Missouri Didn’t Follow Audit, Eliminated Safeguard For Execution Cash Payments

Following a critical audit of the execution payment process, rather than begin complying with a key anti-fraud rule, the Department of Corrections simply eliminated it.

After a state audit criticized the record-keeping practices of a cash fund for paying Missouri executioners, the Department of Corrections reacted by changing its policies to make them more lax.

The fund has been plagued by consistent documentation problems, from before and after the audit’s release, according to a review of the payments by BuzzFeed News.

As BuzzFeed News reported in January, Missouri has handed out hundreds of thousands of dollars in cash to its executioners. The state uses cash payments to limit the paper trail, in an effort to keep the identities of the executioners hidden.

A 2015 state audit looking at some of the disbursements from the fund over an 11-month period found that the fund was mismanaged, run in violation of Department of Corrections policy.

The Department of Corrections pledged to do better, and just weeks ago its director told a legislative committee that it had fixed the problem.

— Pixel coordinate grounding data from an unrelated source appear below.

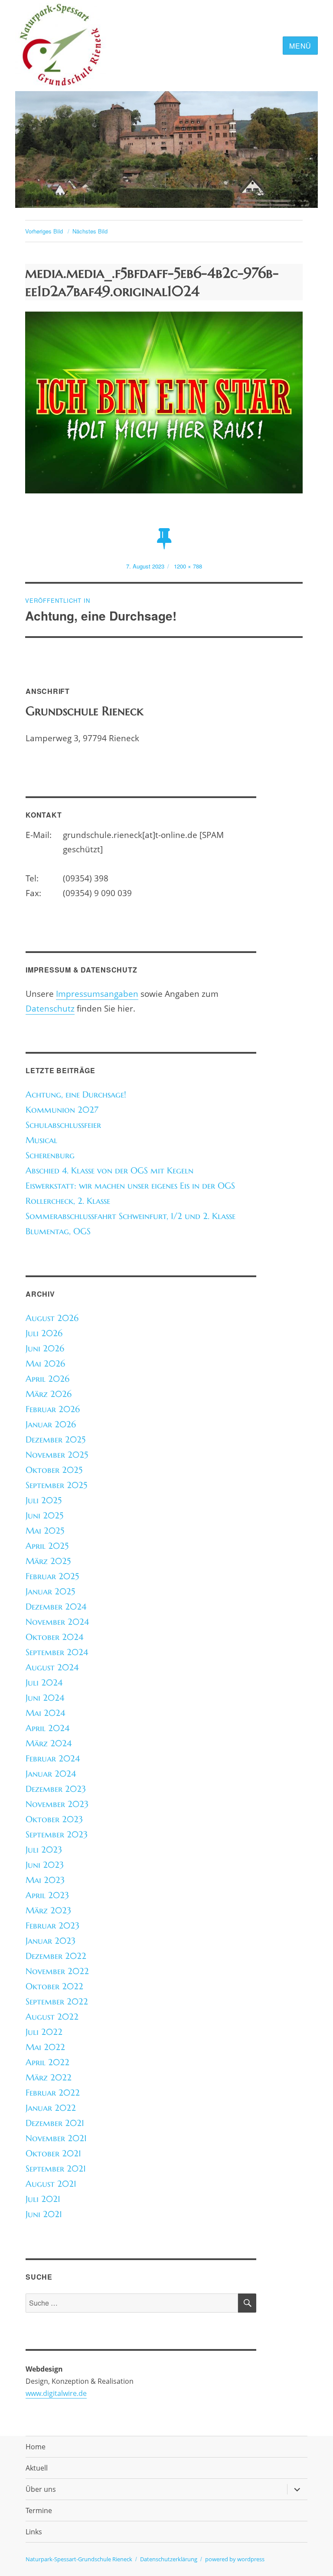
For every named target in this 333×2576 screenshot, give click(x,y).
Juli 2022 (44, 2032)
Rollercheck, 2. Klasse (68, 1201)
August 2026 (52, 1318)
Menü (300, 46)
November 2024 (57, 1622)
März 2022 (49, 2077)
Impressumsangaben (97, 993)
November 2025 (57, 1454)
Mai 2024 (45, 1713)
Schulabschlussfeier (63, 1125)
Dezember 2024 (56, 1606)
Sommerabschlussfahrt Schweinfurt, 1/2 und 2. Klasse (130, 1216)
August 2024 (52, 1667)
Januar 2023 (50, 1940)
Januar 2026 (51, 1424)
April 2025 (47, 1546)
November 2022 (57, 1971)
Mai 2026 (45, 1363)
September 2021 (56, 2168)
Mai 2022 (45, 2047)
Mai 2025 (45, 1530)
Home (36, 2446)
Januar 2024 (51, 1773)
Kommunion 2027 (62, 1109)
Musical (41, 1140)
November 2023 (57, 1804)
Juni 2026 (45, 1348)
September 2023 (57, 1834)
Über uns (41, 2489)
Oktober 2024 (54, 1637)
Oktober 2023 (54, 1819)
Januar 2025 (50, 1591)
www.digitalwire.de (56, 2393)
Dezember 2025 (55, 1439)
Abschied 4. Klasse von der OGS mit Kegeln (109, 1170)
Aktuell (37, 2468)
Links (34, 2532)
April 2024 (47, 1728)
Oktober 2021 (53, 2153)
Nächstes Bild (90, 231)
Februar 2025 (52, 1576)
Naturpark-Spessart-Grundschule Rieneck (79, 2559)
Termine (39, 2510)
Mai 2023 (45, 1880)
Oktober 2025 (54, 1470)
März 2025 (48, 1561)
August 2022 (52, 2016)
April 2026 (47, 1378)
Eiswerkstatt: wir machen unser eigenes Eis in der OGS (130, 1185)
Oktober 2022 (54, 1986)
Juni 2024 (45, 1697)
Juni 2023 (45, 1865)
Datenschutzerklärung (168, 2559)
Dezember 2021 (55, 2123)
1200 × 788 (188, 566)
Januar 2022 (51, 2108)
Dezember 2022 (56, 1956)
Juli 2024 (44, 1682)
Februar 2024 (53, 1758)
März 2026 (49, 1394)
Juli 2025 (44, 1500)
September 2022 (57, 2001)
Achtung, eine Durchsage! (76, 1094)
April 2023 (47, 1895)
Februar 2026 (53, 1409)
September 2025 (56, 1485)
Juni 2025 (44, 1515)
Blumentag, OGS (58, 1231)
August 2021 (51, 2183)
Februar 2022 (53, 2092)
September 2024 (57, 1652)
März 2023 (48, 1910)
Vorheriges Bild (44, 231)
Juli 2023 (44, 1849)
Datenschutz (50, 1008)
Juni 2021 (44, 2214)
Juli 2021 (43, 2199)
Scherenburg (50, 1155)
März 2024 (49, 1743)
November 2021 (56, 2138)
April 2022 (47, 2062)
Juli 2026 (44, 1333)
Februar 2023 (52, 1925)
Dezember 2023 (56, 1789)
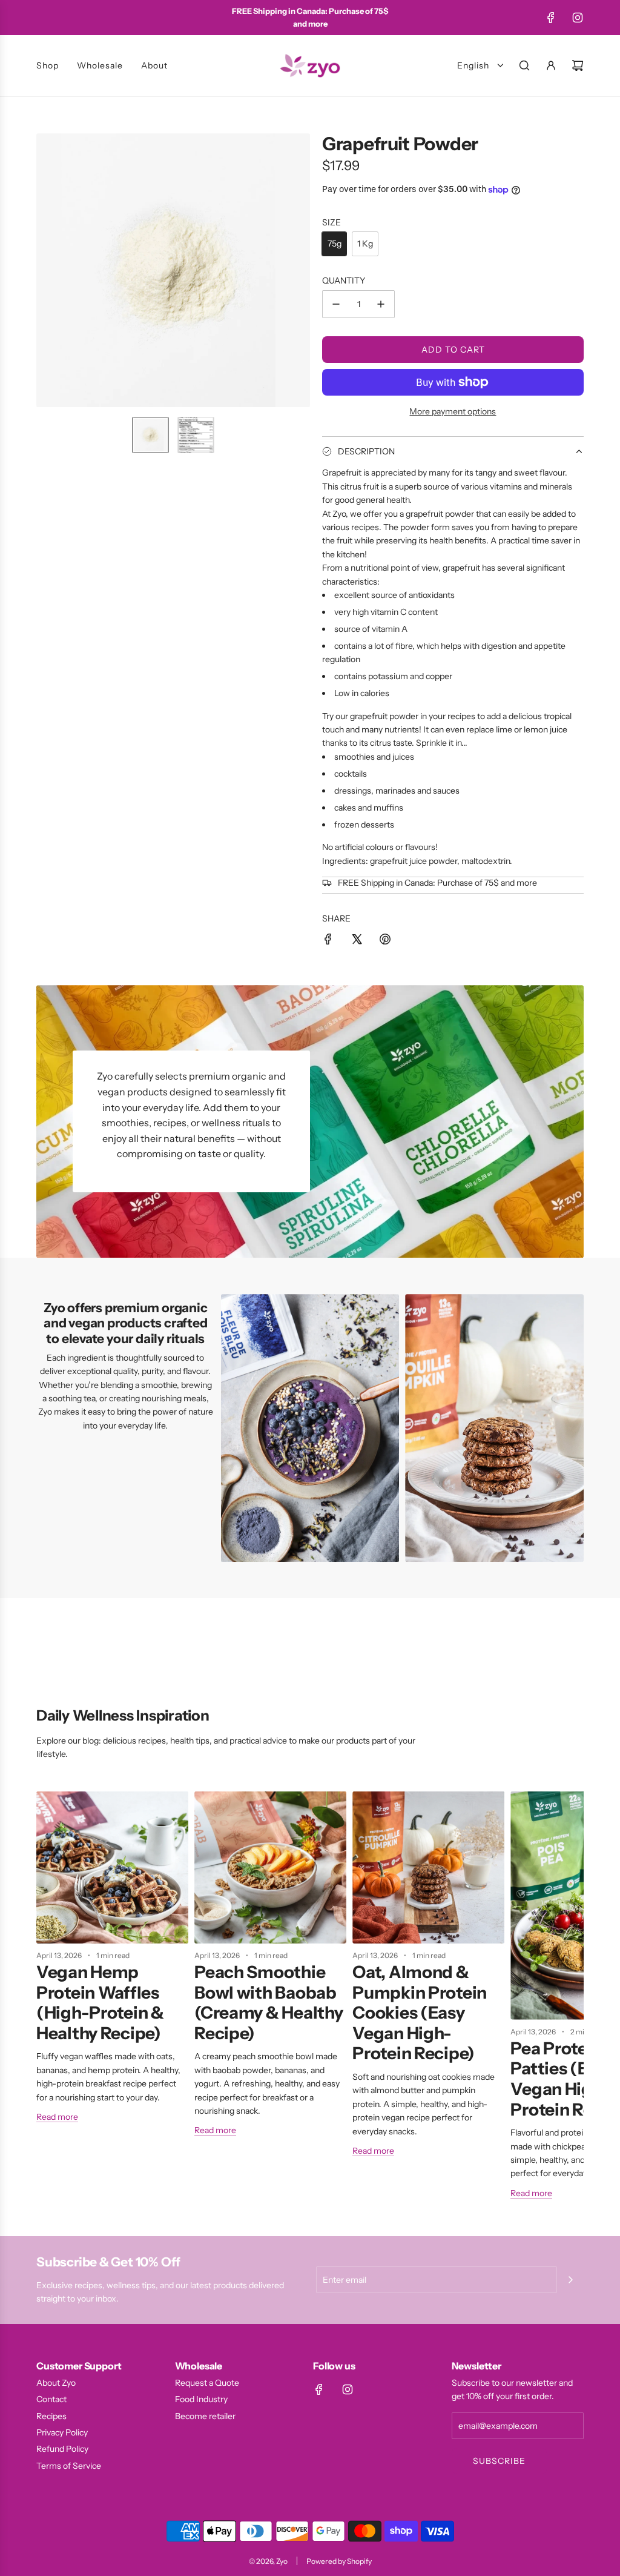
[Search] (524, 65)
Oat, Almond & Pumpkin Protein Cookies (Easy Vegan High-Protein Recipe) (419, 2012)
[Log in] (551, 65)
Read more (57, 2116)
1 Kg (365, 243)
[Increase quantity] (381, 304)
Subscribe (499, 2460)
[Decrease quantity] (336, 304)
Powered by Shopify (339, 2561)
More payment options (452, 411)
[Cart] (577, 65)
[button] (46, 270)
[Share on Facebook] (328, 941)
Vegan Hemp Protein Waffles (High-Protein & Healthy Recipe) (100, 2002)
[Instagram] (577, 18)
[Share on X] (356, 941)
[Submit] (570, 2279)
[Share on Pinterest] (385, 941)
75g (334, 243)
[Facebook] (551, 18)
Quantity (343, 280)
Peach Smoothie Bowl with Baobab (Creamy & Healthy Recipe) (268, 2002)
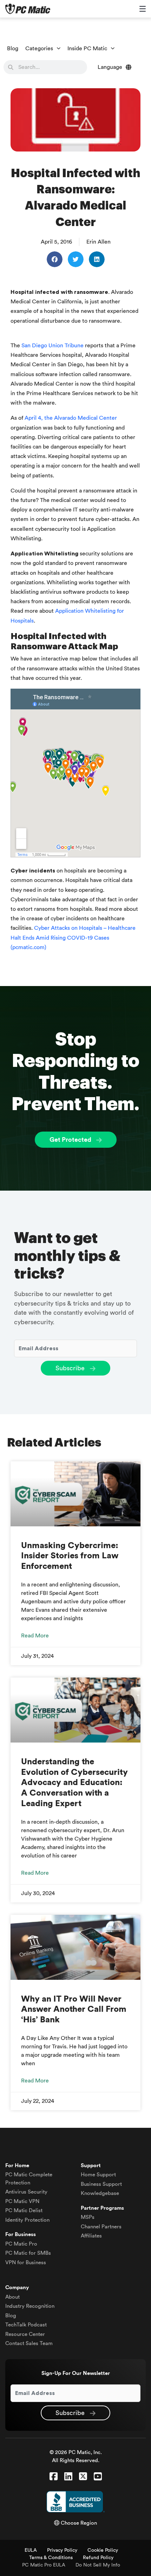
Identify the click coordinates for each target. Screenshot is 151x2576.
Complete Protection (28, 2178)
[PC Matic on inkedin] (68, 2476)
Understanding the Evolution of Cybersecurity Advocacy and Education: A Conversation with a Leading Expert (74, 1783)
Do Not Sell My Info (98, 2565)
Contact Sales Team (29, 2343)
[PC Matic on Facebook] (54, 2476)
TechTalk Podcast (26, 2324)
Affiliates (91, 2236)
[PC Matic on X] (83, 2476)
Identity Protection (27, 2220)
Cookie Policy (102, 2550)
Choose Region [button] (78, 2523)
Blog (12, 48)
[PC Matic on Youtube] (98, 2476)
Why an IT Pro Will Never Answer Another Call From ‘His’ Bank (73, 2009)
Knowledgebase (100, 2193)
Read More (35, 1635)
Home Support (98, 2174)
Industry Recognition (29, 2306)
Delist (23, 2210)
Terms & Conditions (51, 2557)
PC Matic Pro (21, 2244)
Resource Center (25, 2334)
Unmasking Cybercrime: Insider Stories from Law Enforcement (69, 1556)
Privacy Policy (62, 2550)
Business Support (101, 2184)
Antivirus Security (26, 2192)
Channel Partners (101, 2226)
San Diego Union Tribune (52, 345)
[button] (55, 259)
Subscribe (70, 1368)
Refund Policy (98, 2557)
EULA (31, 2550)
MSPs (87, 2217)
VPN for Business (25, 2262)
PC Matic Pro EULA (43, 2565)
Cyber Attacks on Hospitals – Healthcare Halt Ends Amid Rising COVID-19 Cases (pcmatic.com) (73, 937)
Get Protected (71, 1139)
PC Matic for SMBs (28, 2253)
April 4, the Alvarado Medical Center (71, 418)
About (12, 2297)
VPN (22, 2201)
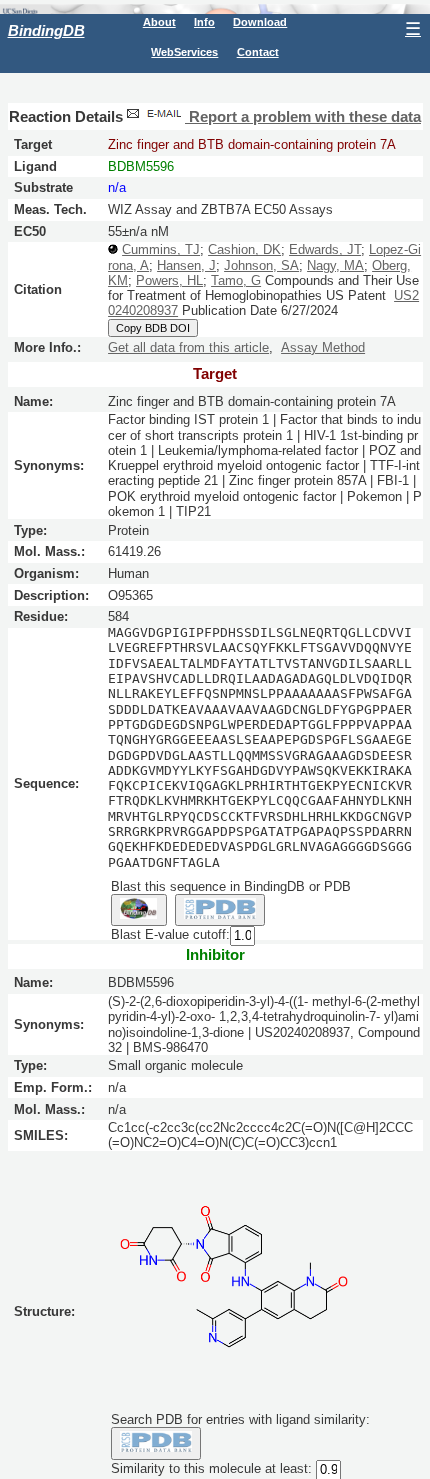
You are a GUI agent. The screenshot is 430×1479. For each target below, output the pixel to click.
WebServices (184, 52)
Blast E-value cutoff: (170, 935)
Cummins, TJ (161, 249)
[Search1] (139, 910)
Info (204, 22)
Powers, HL (169, 280)
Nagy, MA (335, 265)
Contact (258, 52)
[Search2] (220, 910)
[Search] (156, 1443)
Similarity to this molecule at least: (211, 1468)
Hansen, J (186, 265)
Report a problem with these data (303, 117)
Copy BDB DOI (153, 328)
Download (260, 22)
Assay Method (323, 347)
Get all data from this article (188, 347)
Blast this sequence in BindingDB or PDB (231, 886)
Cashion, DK (244, 249)
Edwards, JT (325, 249)
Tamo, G (236, 280)
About (159, 22)
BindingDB (46, 30)
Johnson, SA (261, 265)
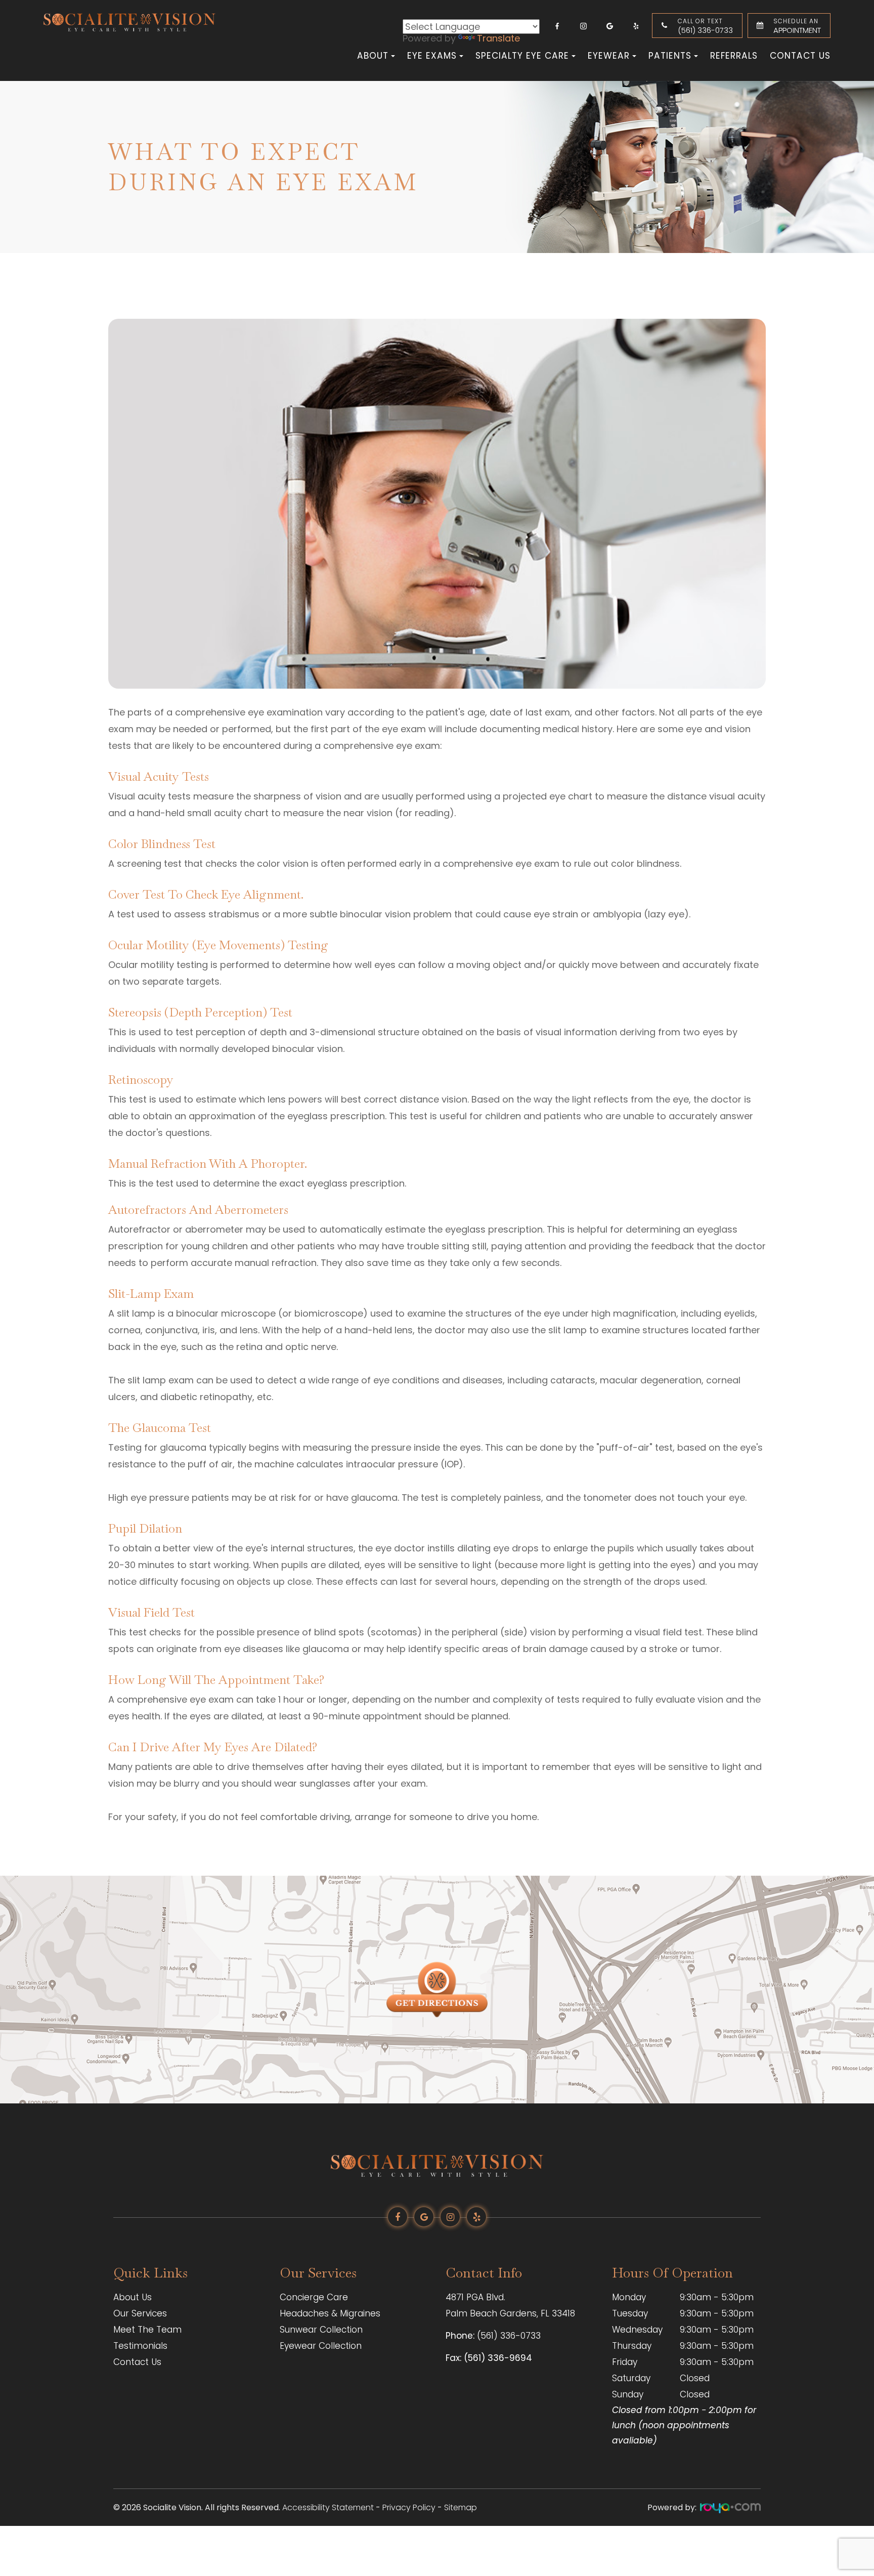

However, a BuzzFeed News examination of years of payments to executioners found record-keeping and oversight problems were pervasive — and were not fixed in the wake of the audit. The department instead changed its policy, allowing for thousands of dollars in cash to change hands without a witness present — a requirement that had been put in place as a way to avoid fraudulent payments. In addition, the head of the department misled a state lawmaker when he was asked about documentation problems with the fund.

BuzzFeed News reviewed 20 cash payments that occurred after the audit’s release. Of those, only nine receipts followed the audit’s recommendations. The others, payments of $36,115.52 in total, either were blank, had no witness sign off on the payment, or had a witness sign the receipt — but on a different date than the payment occurred.

The findings of the review look more like an attempt to avoid or ignore the problems highlighted by the 2015 audit than an effort to fix the problems.

The 2015 audit found the department had “not consistently complied with established procedures to ensure payments to execution team members are properly authorized, controlled, and documented.”

“The DOC did not record the amount of the cash payments on receipt forms signed by execution team members and did not always require the exchange of the cash payments to be acknowledged by a witness signature, as required by DOC procedures,” the audit found.

The Missouri Auditor’s Office told the DOC that “to comply with established procedures,” the payments should be “supported by the signature of a witness who verified the delivery of the cash payment.”

However, the department did the exact opposite. Instead, the head of the department, George Lombardi, changed the policy, allowing for cash payments to be handed out to the execution drug supplier without a witness to attest to it.

Since then, a high-ranking corrections official has delivered multiple payments of $7,178.88 to an unknown execution drug supplier without a witness to sign off on the payment. Instead, on a later day, a witness signs off that the department received the drugs.

“Since the February 2015 audit, all cash payment receipts to execution team members have been signed by a department employee in order to document the actual receipt of goods or services, which is in compliance with the department’s policy and procedure,” a corrections spokesperson wrote in a statement.

“The copies of the receipts that you received… were the bottom copy of a three-page carbon copy form that can be difficult to distinguish signatures, especially if the signee lightly signs and dates the form,” the spokesperson wrote.

Although the department’s practices comply with its new internal policy, it does not comply with auditor’s recommendation.

The auditor’s office told BuzzFeed News in a statement that “it is the expectation of this office that audit recommendations are implemented.”

The head of the department, George Lombardi, did not disclose the change to a legislative committee when he was grilled about the audit.

At a hearing, he said his department enacted changes following the audit’s criticisms, and immediately began having witnesses attest that the cash went to the correct recipient.

“The auditor was correct in calling us on [not having witnesses sign off on cash payments], and we changed it immediately,” Lombardi said, when asked by a state lawmaker.

“So now, when these cash payments occur, somebody is there to witness that exchange of cash?” Rep. Jeremy LaFaver asked.

“Correct,” Lombardi said.

However, that answer is misleading. If there is a witness there to see the cash change hands, it is not reflected on many of the receipts. And Lombardi’s policy change made it so that no witness is required.

The department declined to comment on Lombardi’s testimony. Gov. Jay Nixon’s office, who appointed Lombardi, did not respond to a request for comment.

Before the policy change, the department required someone witness all of the cash payments, and sign off that they occurred. The limited audit showed this was not always followed, and a more thorough review by BuzzFeed News shows the problems have existed since the original policy was adopted in 2008.

Of 78 receipts showing $94,000 in disbursements from June 2008 to August 2013, 30 had some sort of problem. Some had no amount listed. Others had no witness sign off on the payment. Three receipts, for $5,000 in total, were entirely blank.